- Introduction
- Dataset
- Data Pre-Processing
- Objective of Data Analysis
- Tasks
- Analytics Workflow
- Visualizations
- Bar Chart - Distribution of Crime Counts Across Areas
- Heatmap of Crime Incidents Across Los Angeles
- Seasonal Crime Comparison Across Areas
- Yearly Crime Trends Over Days
- Moving Average - Small Multiples of Crimes Across Months Per Area
- Bubble Map within each Area per Year
- Bar Graph of Arrests in the Detected Area Name
- Inferences
- Work Distribution
- References
- Functions
This README accompanies the Data Visualization Assignment 3 report, detailing the analysis, tasks performed, visualizations created, and insights derived from crime and arrest data in Los Angeles.
The dataset includes crime and arrest data from Los Angeles spanning from January 2020 to December 2023.
The data underwent preprocessing steps, including cleaning and filtering out entries with unknown location coordinates.
The primary objective was to determine the impact of location and time on crime counts within various areas of Los Angeles.
Two main tasks were identified:
- Identifying temporal periods when crime counts surged in different areas.
- Examining the impact of crime surges on the quantity of arrests within specific areas.
The workflow encompassed various stages, including data loading, preprocessing, analysis, visualization, and deriving insights.
Detailed visualizations were created to analyze crime patterns, including bar charts, heatmaps, seasonal comparisons, yearly trends, moving averages, and spatial distribution maps.

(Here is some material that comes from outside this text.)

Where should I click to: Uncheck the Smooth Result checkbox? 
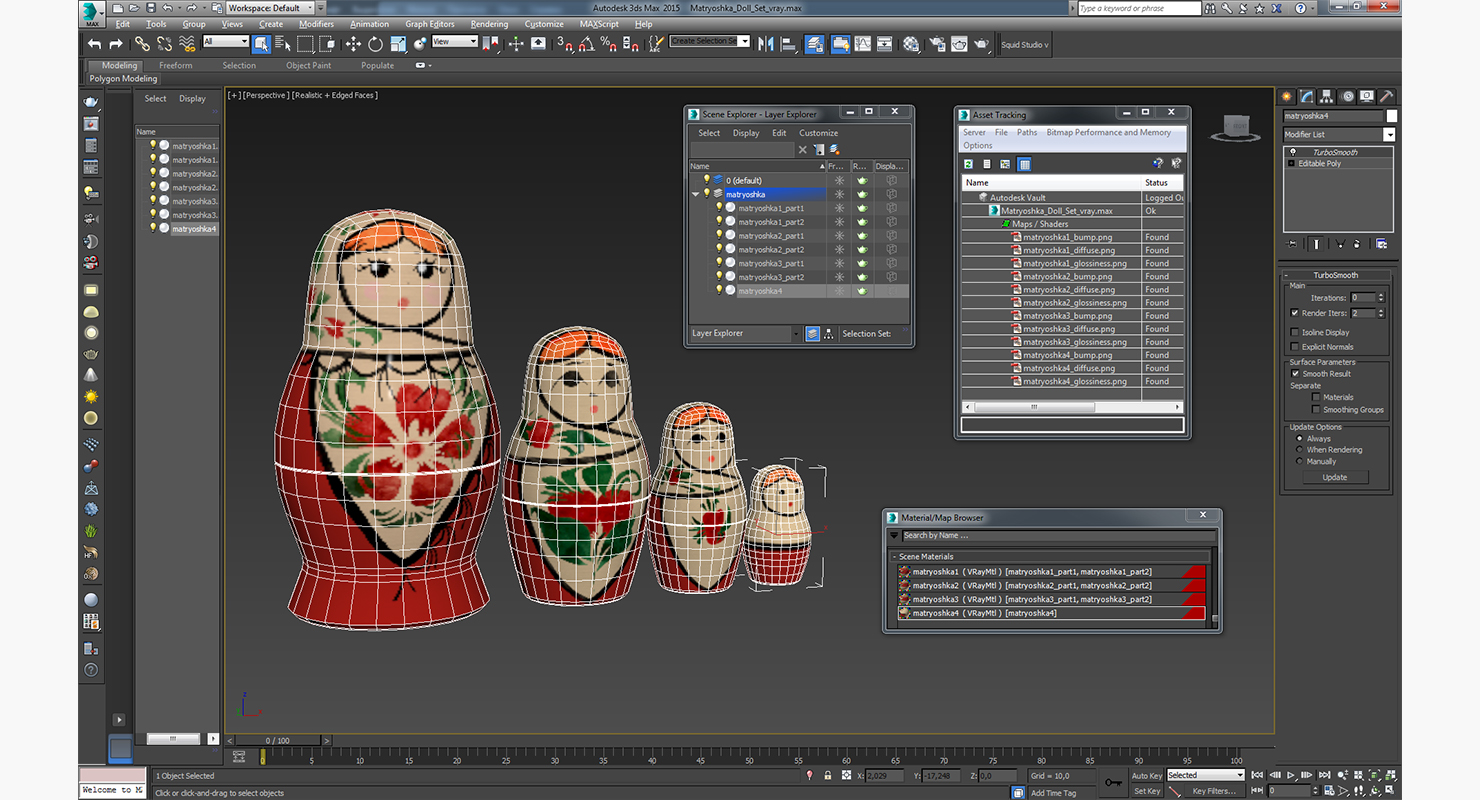pos(1295,374)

This visualization illustrates the total number of reported crimes across different areas in Los Angeles. Each bar represents a distinct area, providing a visual comparison of crime frequency among various areas.
The heatmap visualizes the spatial distribution and intensity of reported crime incidents across different areas in Los Angeles. It showcases the geographical concentration of crime incidents, offering insights into crime hotspots or patterns based on location coordinates.

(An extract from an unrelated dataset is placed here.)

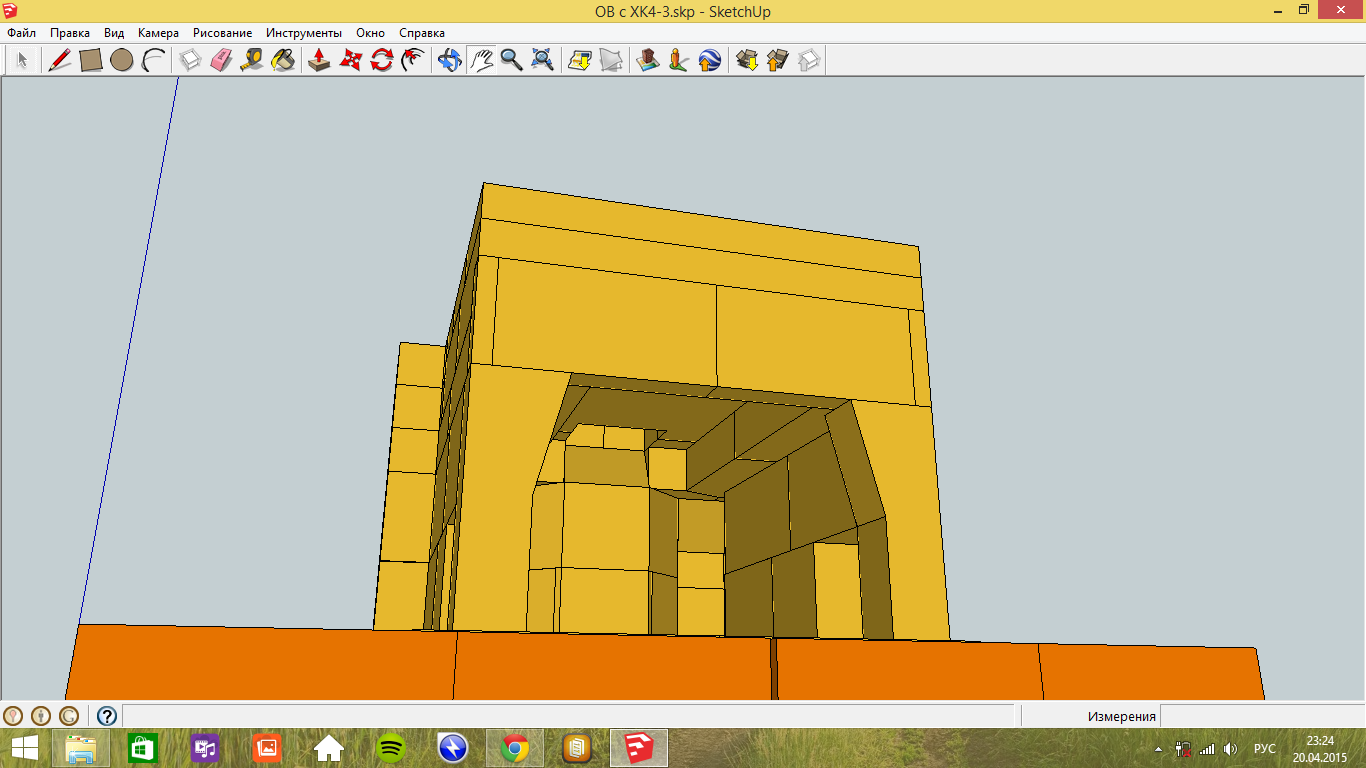Choose the Rotate tool
Screen dimensions: 1366x768
tap(381, 60)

Small multiples showcase the comparison of seasonal crime incidents across different areas in Los Angeles. The plot comprises subplots representing distinct seasons—Fall, Spring, Summer, and Winter—depicting the count of reported crimes within various areas during these seasons.

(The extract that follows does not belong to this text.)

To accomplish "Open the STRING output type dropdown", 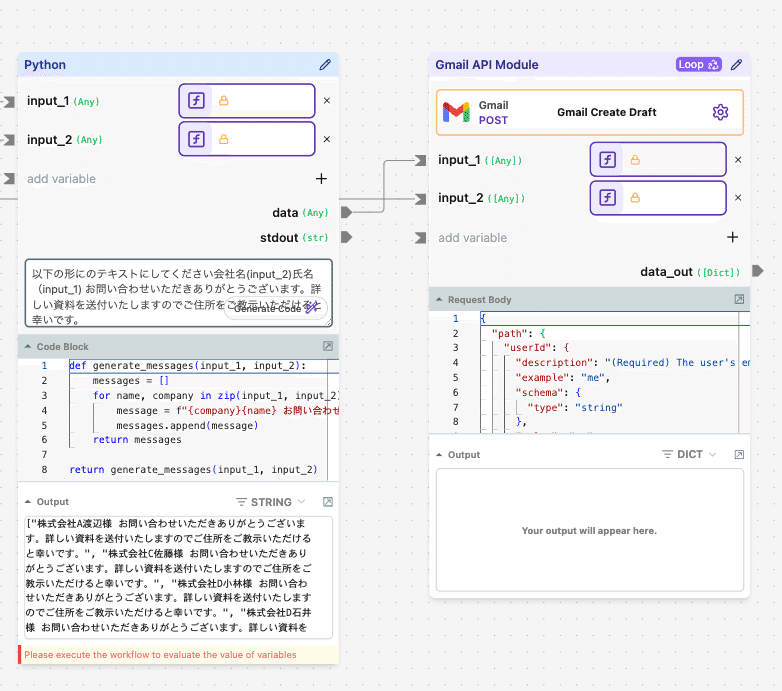I will (x=270, y=502).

This visualization presents the yearly trends of reported crime incidents from 2020 to 2023, demonstrating how the count of reported crimes fluctuates over the days of the respective years.
The moving average plots visualize the 7-day average of crimes in each area for each year as a line chart. These plots help in understanding trends by smoothing out short-term fluctuations.
This visualization uses unsupervised clustering to identify crime clusters within each area for each year. Each cluster represents the concentration of crimes, plotted on the Los Angeles map based on location coordinates.
Bar graphs depict the number of arrests in specific areas during particular time frames, helping understand the impact of crime surges on arrest quantities.
Insights were derived, highlighting specific periods and areas experiencing notable spikes in crime counts and analyzing the correlation between crime spikes and arrest quantities.
- Munagala Kalyan Ram
- Vikas Kalyanapuram
- Ramsai Koushik
- Crime Data 2020 to Present in Los Angeles: Crime Data Link
- Crime Dataset Description: Crime Dataset Description Link
- Arrest Data 2020 to Present in Los Angeles: Arrest Data Link
- Arrest Dataset Description: Arrest Dataset Description Link
- Matplotlib Tutorial: Matplotlib Tutorial Link
- Seaborn Tutorial: Seaborn Tutorial Link
- Folium Tutorial: Folium Tutorial Link
- A1 Report: A1 Report Link
Ensure you have the following installed:
- Python (version 3.x)
- Jupyter Notebook
- Required libraries: pandas, matplotlib, seaborn, folium, scikit-learn
- Clone the Repository:
git clone https://github.com/DataViz-Trio/Assignment-3.git
cd Assignment-3
- Install Dependencies: Ensure the required libraries are installed using the following command:
pip install pandas matplotlib seaborn folium scikit-learn
-
Run the Notebook: Open Jupyter Notebook and navigate to the cloned repository. Run the
DataVisualizationAssignment3.ipynb
notebook. -
Exploring Visualizations:
- The notebook contains different sections, each generating specific visualizations. Execute each cell to generate the visualizations.
- Modify parameters or input data as needed to explore different aspects of the data or adjust the visualizations.
- Understanding Outputs:
- The notebook generates various visualizations showcasing crime patterns, seasonal trends, spatial distributions, and more.
- Explore each visualization to understand the insights derived from the data.